Parce que certains emplois nécessitent une souplesse en termes d'horaires
Travailleurs sociaux, enseignants, intermittents du spectacle, avocats, architecte... La structure d'Hélène Atlan était très prisée par des parents travaillant en libéral ou à temps partiel. La PMI avait d'ailleurs relevé leur statut, notant qu'il s'agissait souvent de personnes ayant été mutées et en recherche de solutions.
Les crèches collectives privilégient clairement les parents qui travaillent à temps plein, cinq jours sur cinq. Ce qui ne favorise pas non plus les enseignants, qui ont souvent le mercredi de libre.
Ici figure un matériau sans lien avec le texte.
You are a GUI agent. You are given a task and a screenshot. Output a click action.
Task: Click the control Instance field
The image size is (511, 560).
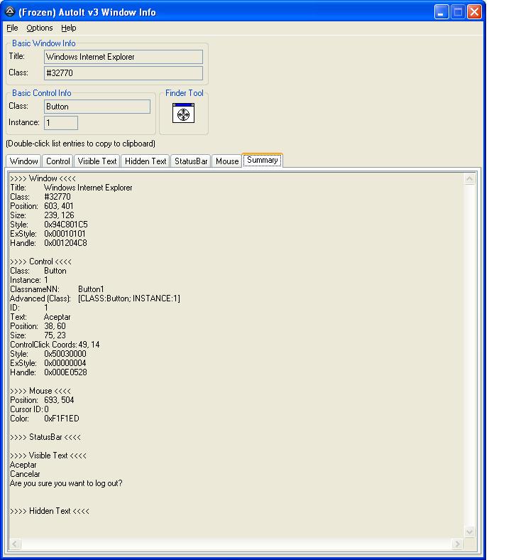(x=61, y=123)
Les structures multi-accueil, un mélange de crèche collective et de halte garderie, avaient été créées pour permettre aux parents ne travaillant pas 35 heures par semaine d'y déposer leur enfant selon leurs besoins. Mais "leur gestion est très compliquée", relève Laurence Rameau.
Les femmes, plus souvent embauchées à temps partiel, sont les premières victimes de ce système. "Il faut développer les crèches car elles permettent de lutter contre les inégalités sociales et homme/femme", ces dernières optant souvent pour un congé parental si aucun moyen de garde n'est trouvé, explique Christophe Najdovski, adjoint à la Petite enfance à la mairie de Paris, cité par l'agence Sipa. Les chiffres de la Drees (le service statistiques du minstère des Affaires sociales) sont édifiants : en France, 60% des enfants de moins de trois ans restent gardés par l'un de leurs deux parents, les 40 % restants étant confiés à des assistantes maternelles (30%) et à des structures collectives (10%).